Yabancı müzikten çok fazla anlamam evlatlarım. Ama kulağıma hoş geliyorsa dinlerim. Rahmetli amcanız gençken, bahçeye çilingiri kurar, udunu da eline alır, iki-üç şarkı tımbırdatırdı. Ben de kendisine sesimle eşlik ederdim. Küçükken annem de, babam da sesimin güzel olduğunu söylerdi. Hatta bir ara kanun bile öğrenmeye heveslenmiştim. Kısmet işte, müzisyen olmak istiyordum, olmadı. Vallahi itiraf edeyim evlatlarım, kanun çalmaya heveslendiğimde kendimi hep koca bir sahnede tek başıma binlerce kişiye konser verirken düşlerdim. Çocukluk aklı işte, o zamanlar herkes beni ayakta alkışlayacak sanırdım. Neden sonra müzisyenliğin o kadar kolay bir iş olmadığına karar verdim, başka alanlara yöneldim.
*** Ama hep içimde kaldı bu sahnede ayakta alkışlanmak meselesi. Artık mutfakta bulaşık yıkarken bile şarkı söylemiyorum. Amcanız tuhaf bir adamdı, bir arya, opera dinlerdi, bir Müzeyyen Senar. Rahmetli son yıllarında Pavarotti bile dinliyordu, ben çok hoşlanmıyordum ama sesimi de çıkartamıyordum. Geçenlerde gazetede okudum, artık konser vermeyecek diye. Valla hiç kayıp değil dedim kendi kendime. Müzisyenlerden biri duysa aslında rezil olurum. Ama ne bileyim işte bir türlü o tarz müziğe alışamadım. Meğer adamcağız bırakmamış müziği, evvelsi gün yine sahneye çıkmış. Aynı bizim Adnan Şenses gibi. Ben biliyorum Adnan Şenses en az 10 kere müziği bıraktığına dair açıklama yaptı. Ama hala sahnede, galiba inmeye de niyeti yok.

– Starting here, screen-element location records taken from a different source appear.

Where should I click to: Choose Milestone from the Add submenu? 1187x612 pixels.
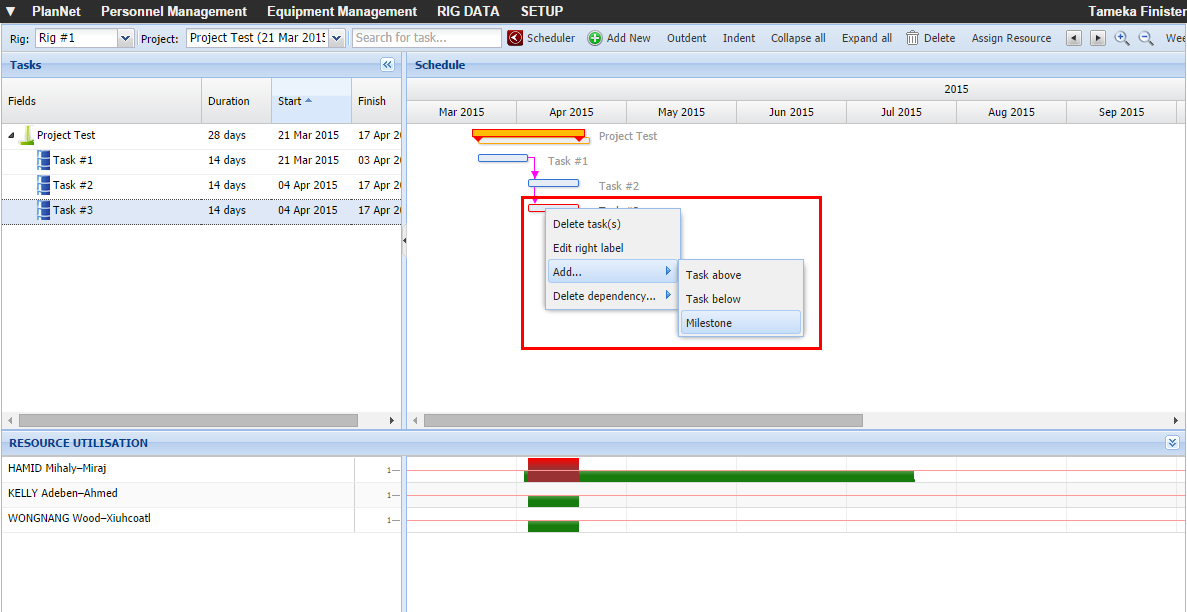click(x=740, y=323)
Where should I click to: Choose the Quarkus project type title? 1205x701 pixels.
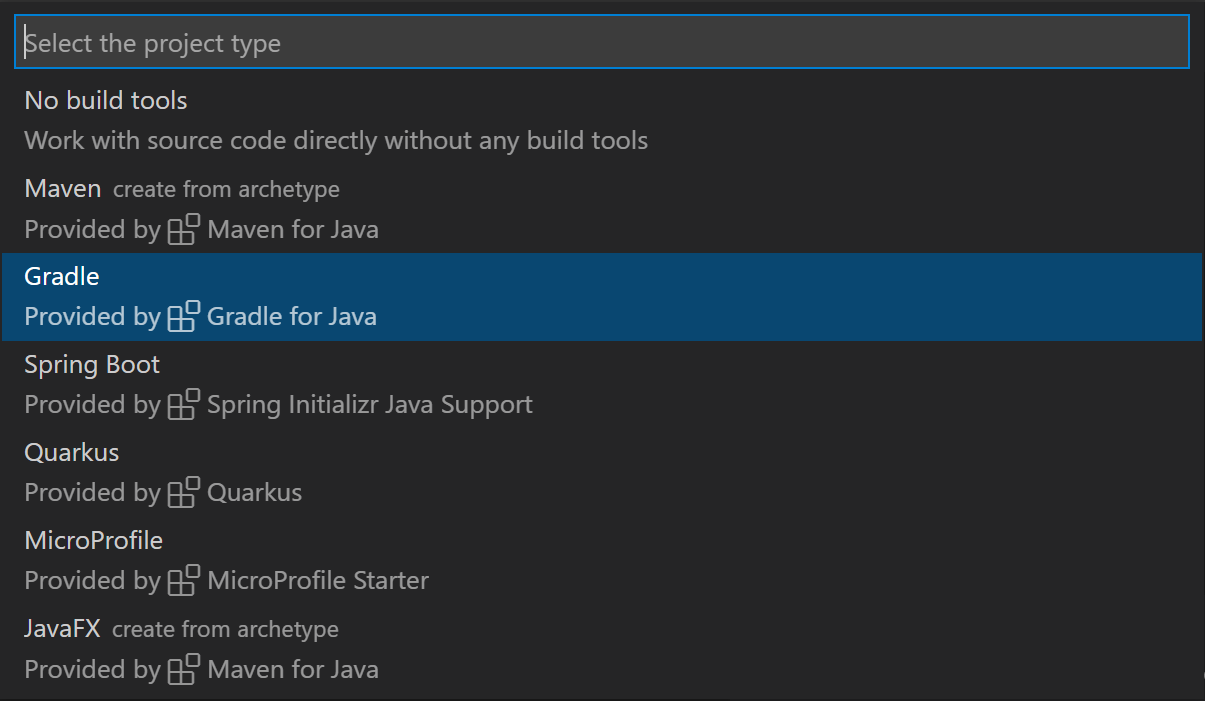point(71,452)
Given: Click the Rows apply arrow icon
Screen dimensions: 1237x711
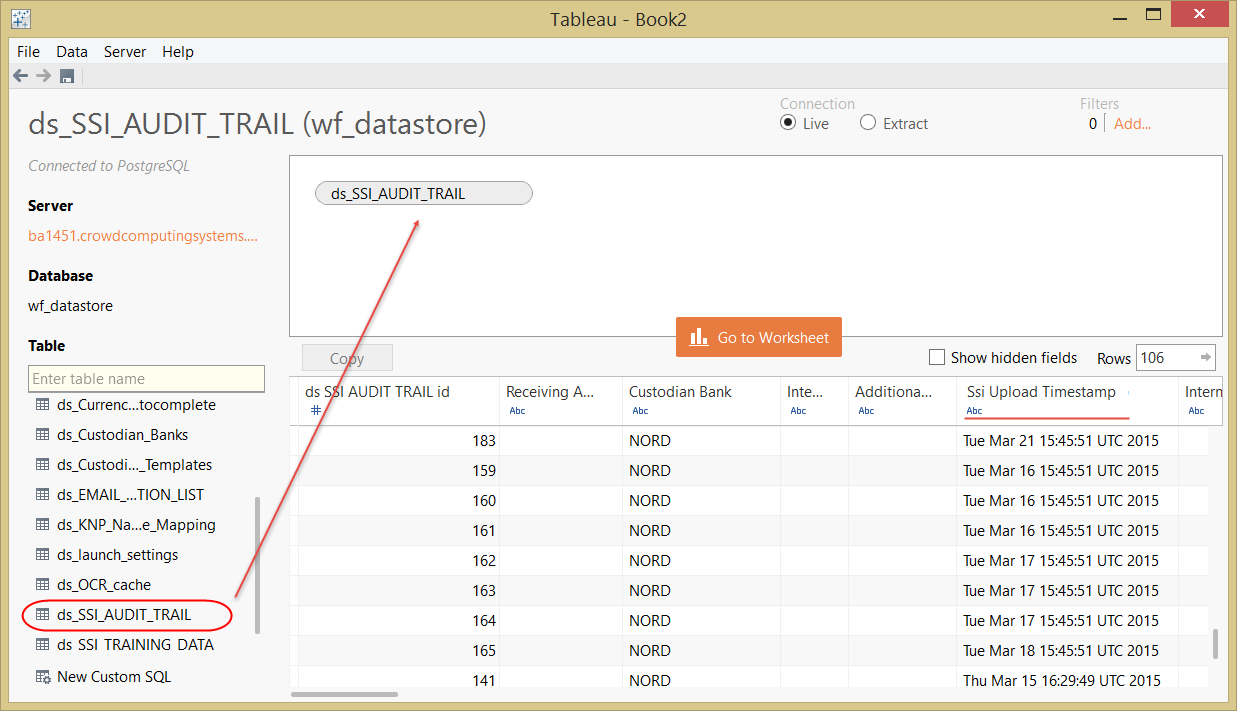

*** O kadar genç insanlar çıkıyor, hala Adnan Şenses'in kasetini alıp dinleyen var mı, ya da ne şarkı söylüyor merak ediyorum. Kendi kendine bir küsüyor, bir barışıyor. Anlayacağınız Pavarotti'nin de, Adnan Şenses'in de bizi öldürmeden, sahneye veda etmeye niyetleri yok galiba.